I’ve been cutting the fallen limbs of that tree the old-fashioned way, by hand with a bow saw, and so I’ve had a lot of time to think about that tree and what led to its split. This morning, it occurred to me that the United States of America are a lot like that tree.
Those of you who know American history will understand why I use the word are, referring to a plural, when I describe the United States of America. For the first few generations after the creation of the USA, people still regarded the United States as more of a collection of sovereign states than as a single entity. More recently, Americans have emphasized the unity of the United States, but it may not remain that way for long.
Like the maple tree in my yard, the USA is in danger of splitting apart because it is comprised of two halves that have grown under radically different conditions. The right branch of the USA has grown in relative darkness, holding itself tight and closed, out of fear. The left trunk of the USA has grown in the light, more open in its habits.

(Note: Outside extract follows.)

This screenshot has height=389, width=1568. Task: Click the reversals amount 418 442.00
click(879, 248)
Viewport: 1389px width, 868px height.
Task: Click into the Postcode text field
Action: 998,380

So far, the nation has been subjected to a few big gusts. It was nearly split apart in the 1860s, but was grafted back together again.
Nonetheless, the inherent division in the structure of our nation has remained unresolved. There is no strain when times are good, but when the United States of America are presented with another storm, one branch of our nation may remain unmoved, while the other branch is torn away.

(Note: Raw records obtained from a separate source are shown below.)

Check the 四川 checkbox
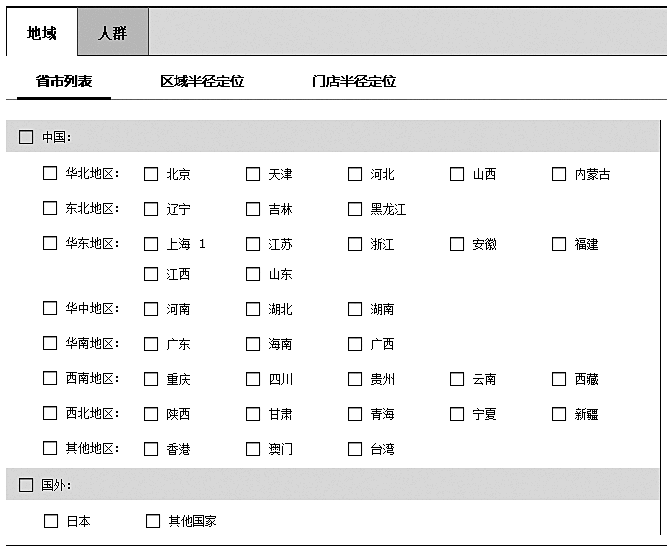Screen dimensions: 667x553 click(x=253, y=379)
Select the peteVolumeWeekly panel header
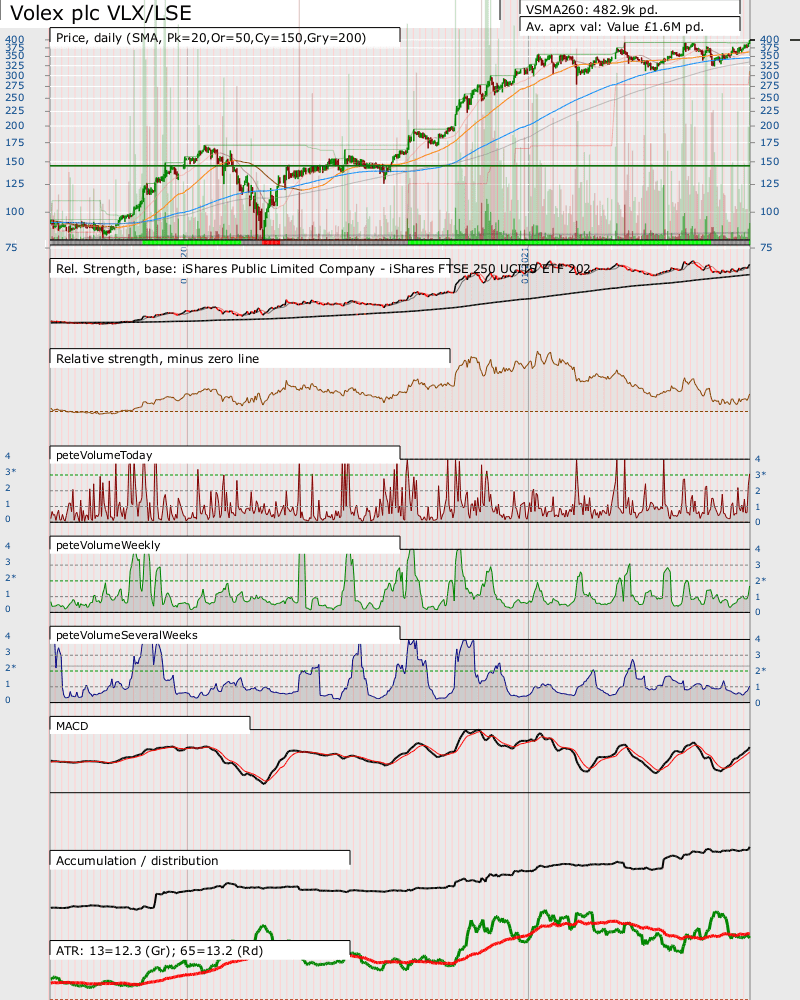This screenshot has height=1000, width=800. click(225, 544)
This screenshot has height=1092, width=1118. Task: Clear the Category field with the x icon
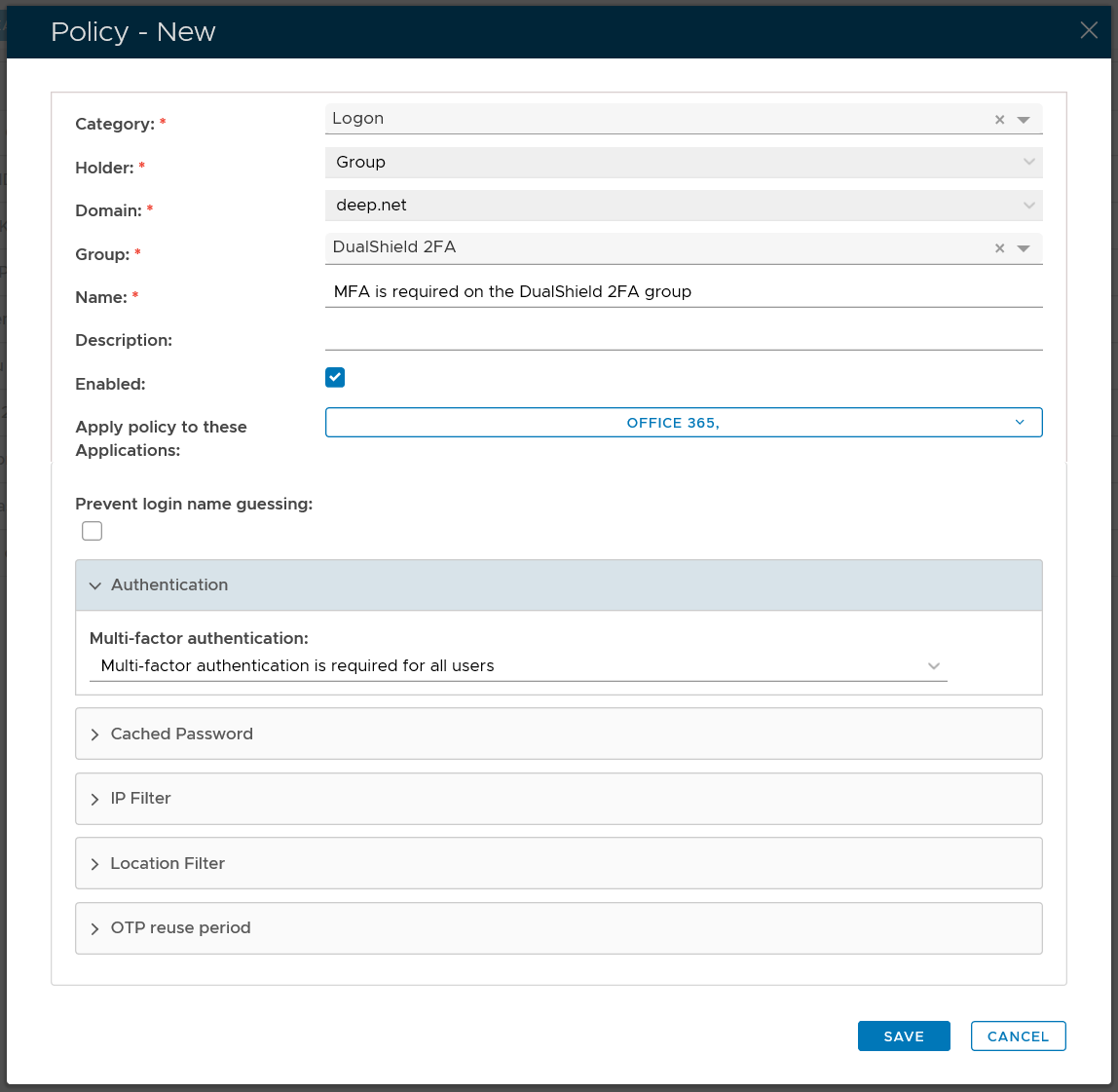(999, 120)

There has been a great deal of derision at Sarah Palin’s history of support for the Alaskan secessionist movement. However, that idea of secession reflects a real fissure in American culture. I was reminded of that fissure when looking at the messages left by Sarah Palin’s supporters in reaction to the story about Thomas Muthee, the Christian witch hunter who has been a spiritual mentor to Palin.
To many of Sarah Palin’s supporters, the idea of hunting down women who are accused of casting dark magical spells in league with Satan makes perfect sense. To the rest of us, the idea seems archaic and insane.
There isn’t much middle ground on this issue, and as much as politicians love to play the game of calling themselves centrists, the truth is that there isn’t much real material remaining in the American center that unites our nation. Most of it has turned rotten and soft, and politicians who claim to be in the center actually promote policies from the left or the right.
With a division as deep as there is in the United States of America, every national election is close, and leaves one branch feeling profoundly unrepresented. So, maybe a final split is inevitable, though we cannot say how soon the storm will come that will rip us apart.
Wouldn’t it be better to make a pre-emptive split ourselves, with one clean, sure, deliberate cut, rather than to allow our nation to be roughly ripped apart in a violent crisis?